→ TASK ITEM
Every line from the one holding "538x554 pixels. At" to the end of the entries should be repeated exactly, with the pictures left out.

━━━━━━━━━━━━━━━━━━━━━━━━━━━━━━

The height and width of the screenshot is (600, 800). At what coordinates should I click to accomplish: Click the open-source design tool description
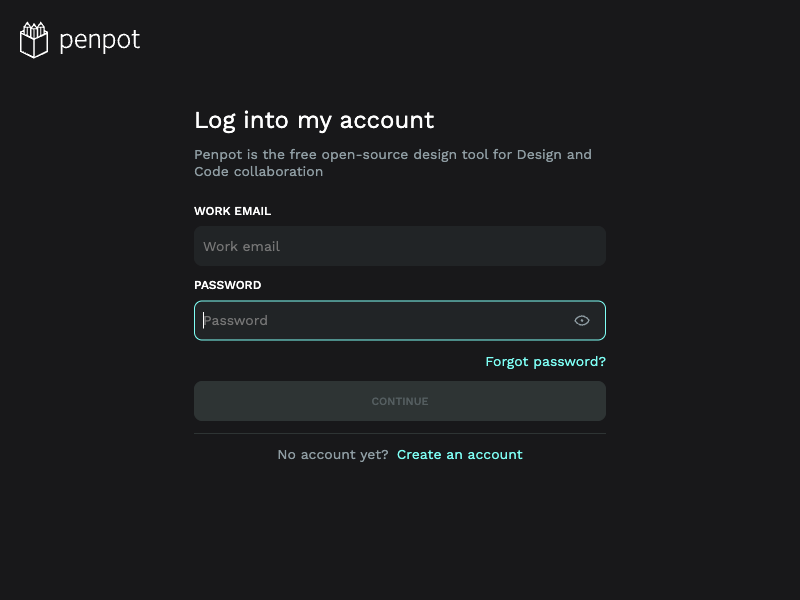point(392,162)
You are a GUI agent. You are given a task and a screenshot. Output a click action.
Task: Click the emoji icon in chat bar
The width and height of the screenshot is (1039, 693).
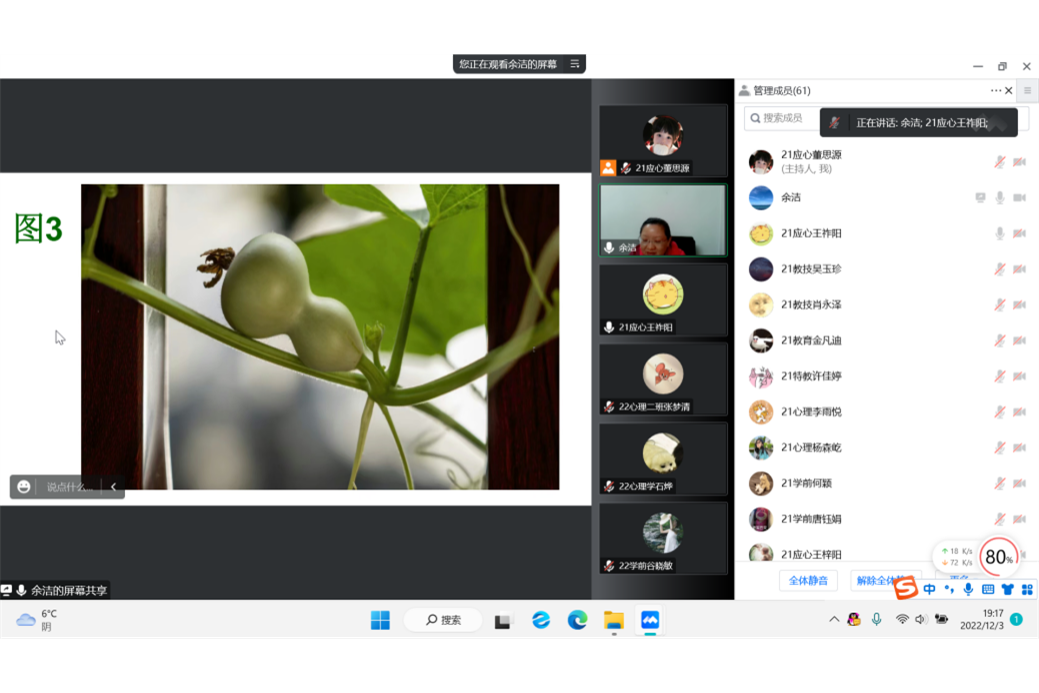point(24,487)
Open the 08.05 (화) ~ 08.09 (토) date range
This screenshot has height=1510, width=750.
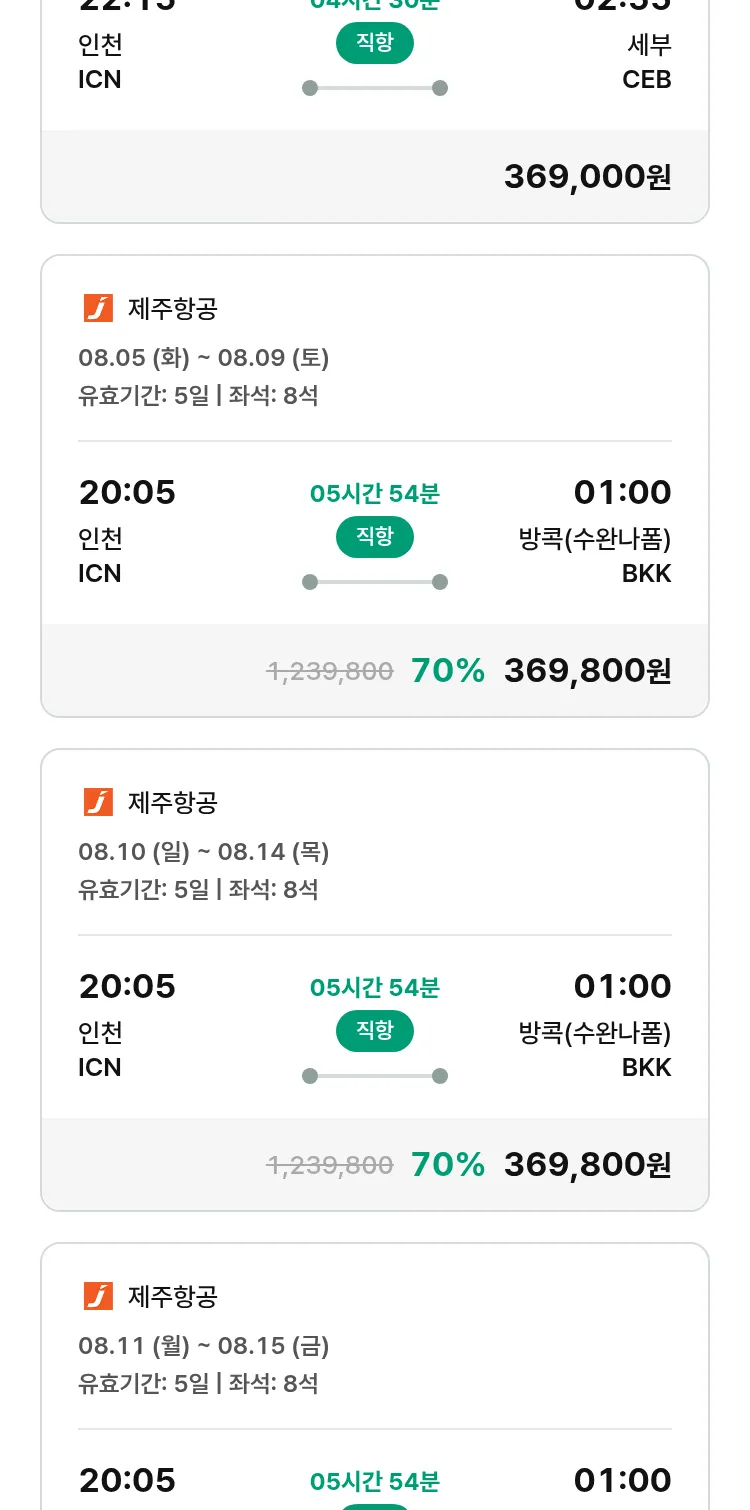204,358
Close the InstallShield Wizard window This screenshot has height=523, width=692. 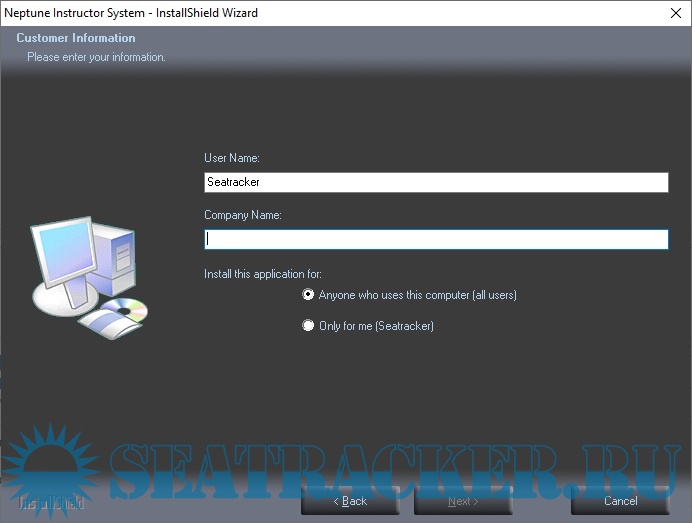click(x=675, y=13)
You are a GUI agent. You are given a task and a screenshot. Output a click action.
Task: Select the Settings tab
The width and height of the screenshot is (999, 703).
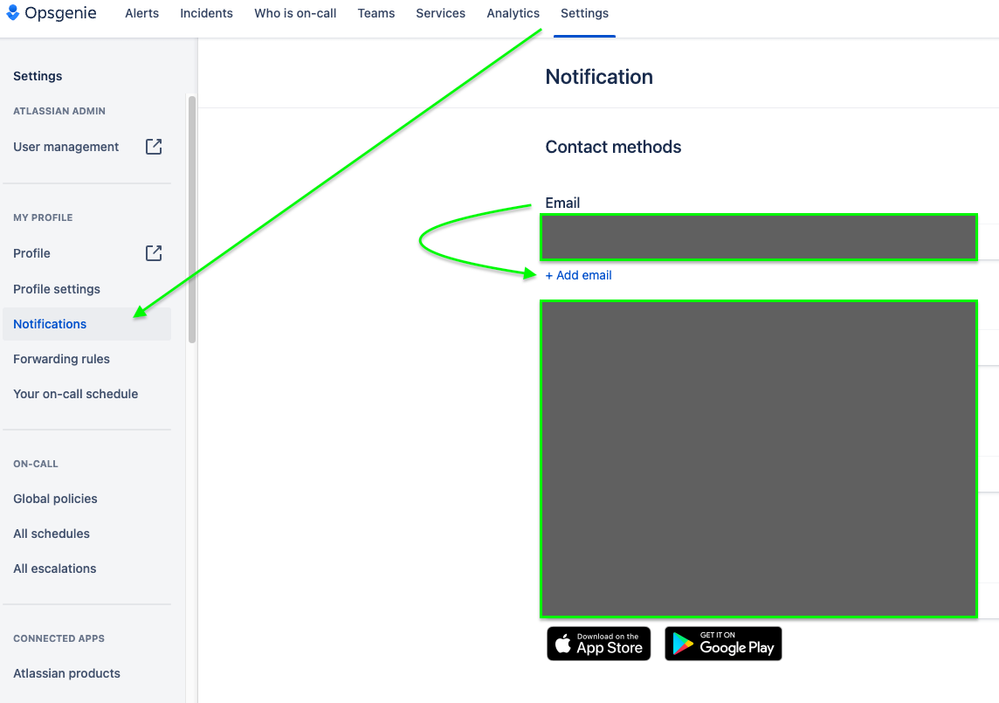[584, 13]
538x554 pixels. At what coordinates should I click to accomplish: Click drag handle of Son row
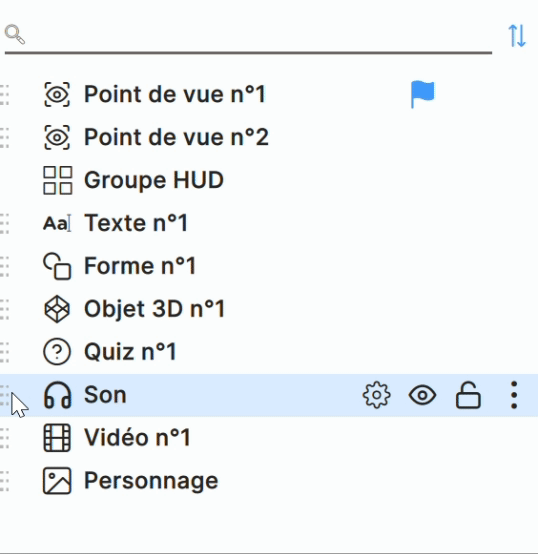pos(4,395)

━━━━━━━━━━━━━━━━━━━━━━━━━━━━━━

→ EXERCISE ANSWER
538x554 pixels. At what coordinates should I click to accomplish: Click drag handle of Son row
pos(4,395)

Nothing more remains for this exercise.